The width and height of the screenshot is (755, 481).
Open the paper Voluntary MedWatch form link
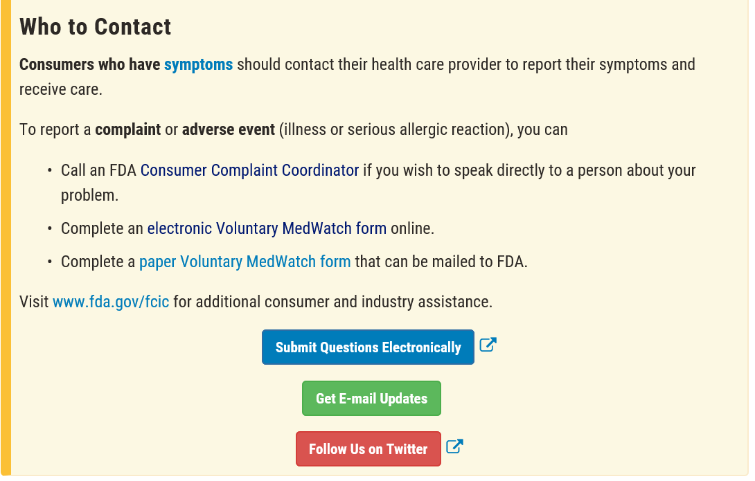coord(245,262)
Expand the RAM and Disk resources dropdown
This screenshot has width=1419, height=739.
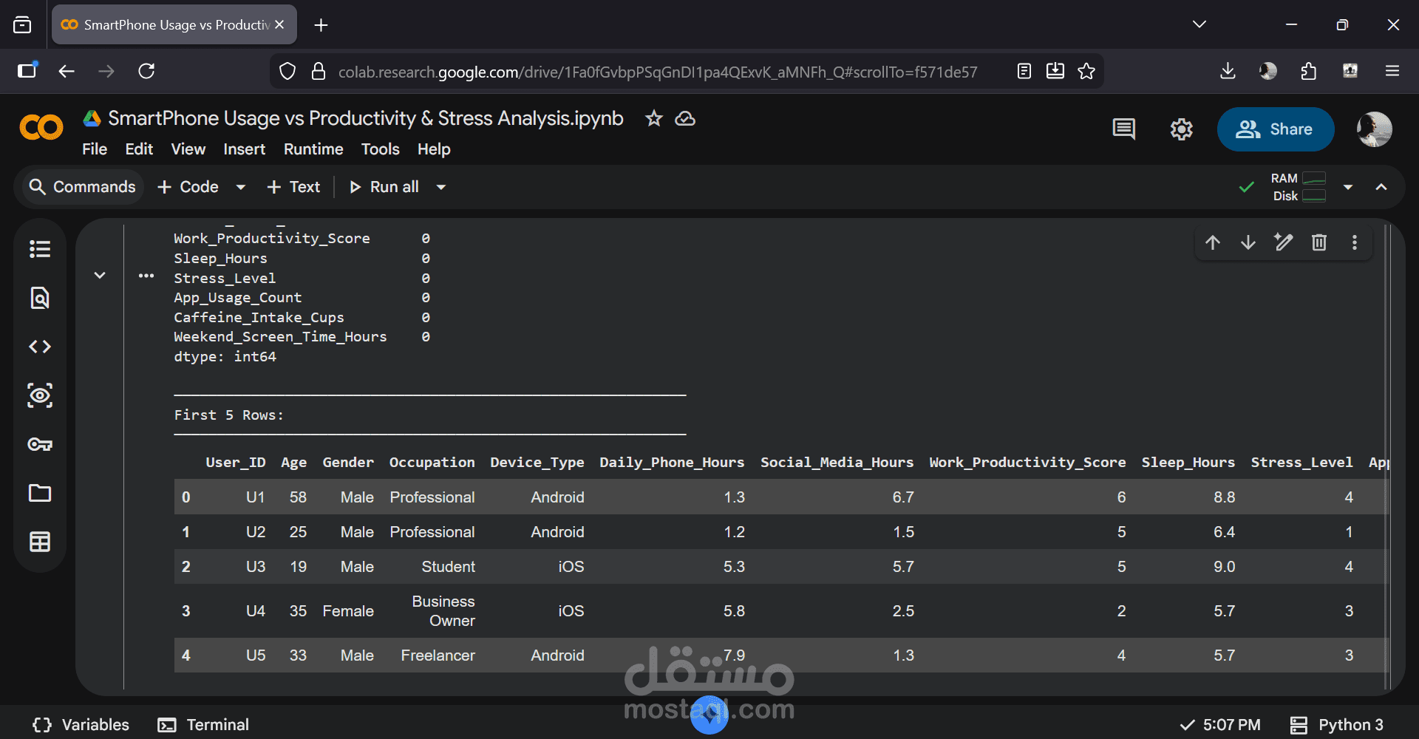[1348, 187]
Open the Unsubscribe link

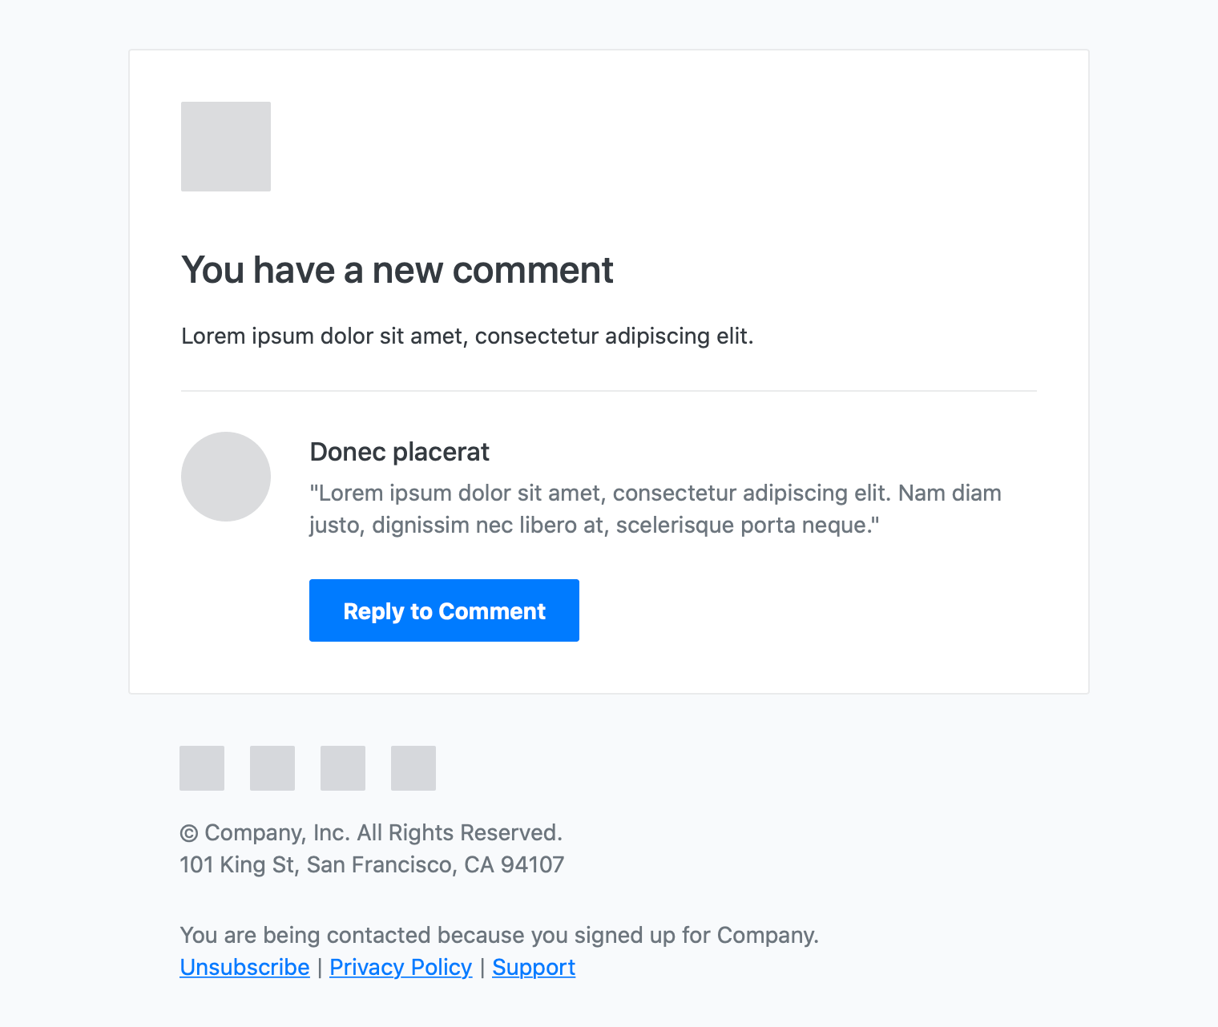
────────────────
- What to produce
Each entry above needs to be restated without a single word changed; skip the images.

- Answer space
The width and height of the screenshot is (755, 481).
Open the paper Voluntary MedWatch form link
coord(245,262)
Expand the RAM and Disk resources dropdown
This screenshot has width=1419, height=739.
[1348, 187]
Open the Unsubscribe link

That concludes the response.